Demographic Change: Postwar prosperity helped to create a new generation of “baby boomers,” as the end of the Depression and WWII made Americans more willing to start families. Inexpensive housing and dissatisfaction with urban life led to the proliferation of suburbs, while the American West grew significantly from government spending and internal migrations. Cities became increasingly populated by African Americans, Latinos, and other minority groups, who faced significant poverty even as the country as a whole prospered.
American Diversity: While white, middle-class virtue seemed to dominate the American landscape, African Americans and other groups began to struggle to achieve a greater voice in American society. The Supreme Court’ decision to end segregation in schools brought civil rights into the forefront of the national consciousness, while African-American activists began a long battle against segregation with protests in Montgomery, Alabama, and elsewhere efforts that made civil rights an issue that Americans found increasingly difficult to ignore by the end of the decade.
War and Diplomacy: The Eisenhower administration faced growing challenges outside of Europe, particularly in the Middle East and Southeast Asia. Although Eisenhower sought to limit American defense spending and its foreign commitments, the Cold War had spread to most corners of the globe by the time Eisenhower left office in 1960. The Cold War had unfortunate domestic ramifications, as Senator Joseph McCarthy, capitalized on popular fears in an effort to uncover communist influence in the government and other arenas of American life.
EXAM TIPS: The ability to analyze presidential leadership is crucial to understanding many different periods in American history, and the 1950s are no exception. President Eisenhower, like the decade during which he served as president, was long considered a passive president who was more interested in playing golf than in running the country. More recent historians, however, have emphasized his behind-the-scenes leadership and argue that his apparent lack of activity reflected a more philosophical belief that the nation needed stable, calm leadership – especially during a time of global crisis – and a restrained use of federal power after two decades of Democratic activism, rather than laziness.
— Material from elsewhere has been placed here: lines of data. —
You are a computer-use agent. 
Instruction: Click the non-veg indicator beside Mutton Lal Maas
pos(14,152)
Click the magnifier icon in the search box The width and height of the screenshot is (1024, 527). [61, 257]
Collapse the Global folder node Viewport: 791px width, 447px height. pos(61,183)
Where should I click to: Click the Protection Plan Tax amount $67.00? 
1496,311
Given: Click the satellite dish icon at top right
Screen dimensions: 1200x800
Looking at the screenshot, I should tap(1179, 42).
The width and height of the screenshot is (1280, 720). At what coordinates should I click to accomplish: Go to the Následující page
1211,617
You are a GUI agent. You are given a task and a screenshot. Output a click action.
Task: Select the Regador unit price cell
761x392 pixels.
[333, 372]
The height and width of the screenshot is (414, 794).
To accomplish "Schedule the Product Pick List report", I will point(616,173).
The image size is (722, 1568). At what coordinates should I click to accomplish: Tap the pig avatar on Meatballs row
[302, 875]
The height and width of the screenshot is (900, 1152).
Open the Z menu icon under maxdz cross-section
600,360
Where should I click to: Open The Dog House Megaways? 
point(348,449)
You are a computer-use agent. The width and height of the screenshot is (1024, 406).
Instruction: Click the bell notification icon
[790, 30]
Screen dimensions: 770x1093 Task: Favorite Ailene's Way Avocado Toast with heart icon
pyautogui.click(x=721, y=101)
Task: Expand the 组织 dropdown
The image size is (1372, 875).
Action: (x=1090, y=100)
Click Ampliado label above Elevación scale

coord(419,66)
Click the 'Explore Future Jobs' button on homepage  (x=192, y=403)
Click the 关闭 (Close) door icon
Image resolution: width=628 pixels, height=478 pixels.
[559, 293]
An important skill for the AP Exam is to be able to differentiate between popular perceptions of a particular period and the more nuanced view that frequently emerges as scholarship develops. Both the 1920s and the 1950s, for example, are often considered decades of prosperity, cultural conformity, and conservatism in popular imagination. Below the surface, however, significant sources of protest existed in each decade. Many of the protest movements that emerged full-blown during the 1960s had significant roots during the 1950s.